■ Problem description: Transcribe verbatim the full article below about Dustin Fletcher's anti-doping ban.

Ex-Bomber Fletcher frustrated by AFL ban

Former Essendon champion Dustin Fletcher admits life after AFL football has been made much harder by his anti-doping ban.

Retired Essendon great Dustin Fletcher has spoken of the frustration and embarrassment caused by the anti-doping ban that continues to affect his daily life even after his departure from the AFL.

Fletcher, who retired at the end of last season after 400 AFL games, is one of 34 past and present Bombers players currently serving ASADA bans for their part in the club's 2012 supplements program.

The suspensions, most of which run until November this year, exclude current players from taking part in club-sanctioned football-related activities.

But it has also keeps Fletcher from pursuing professional opportunities in other sports and even places restrictions on what he is allowed to do when he attends his son's football games with TAC Cup side, the Calder Cannons.

Fletcher remains unclear about exactly what he can and can't do under the terms of the ban, with his father Ken describing the restrictions on him watching his son play as ludicrous and an absolute joke.

"Once your footy is all done and dusted it's probably a hard time anyway, but just to have this still hovering in the background and obviously not be allowed to do certain things ... it just makes it that little bit more difficult," Fletcher told The Sunday Footy Show.

"It is more frustrating ... you've probably been angry really for four years, it's been that long an event, but I think it is nearly done.

■ Dataset excerpts:

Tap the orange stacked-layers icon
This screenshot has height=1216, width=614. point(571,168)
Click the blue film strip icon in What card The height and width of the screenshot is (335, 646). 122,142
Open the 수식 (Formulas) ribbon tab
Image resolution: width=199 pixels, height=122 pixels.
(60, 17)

■ Response:
Ex-Bomber Fletcher frustrated by AFL ban

Former Essendon champion Dustin Fletcher admits life after AFL football has been made much harder by his anti-doping ban.

Retired Essendon great Dustin Fletcher has spoken of the frustration and embarrassment caused by the anti-doping ban that continues to affect his daily life even after his departure from the AFL.

Fletcher, who retired at the end of last season after 400 AFL games, is one of 34 past and present Bombers players currently serving ASADA bans for their part in the club's 2012 supplements program.

The suspensions, most of which run until November this year, exclude current players from taking part in club-sanctioned football-related activities.

But it has also keeps Fletcher from pursuing professional opportunities in other sports and even places restrictions on what he is allowed to do when he attends his son's football games with TAC Cup side, the Calder Cannons.

Fletcher remains unclear about exactly what he can and can't do under the terms of the ban, with his father Ken describing the restrictions on him watching his son play as ludicrous and an absolute joke.

"Once your footy is all done and dusted it's probably a hard time anyway, but just to have this still hovering in the background and obviously not be allowed to do certain things ... it just makes it that little bit more difficult," Fletcher told The Sunday Footy Show.

"It is more frustrating ... you've probably been angry really for four years, it's been that long an event, but I think it is nearly done.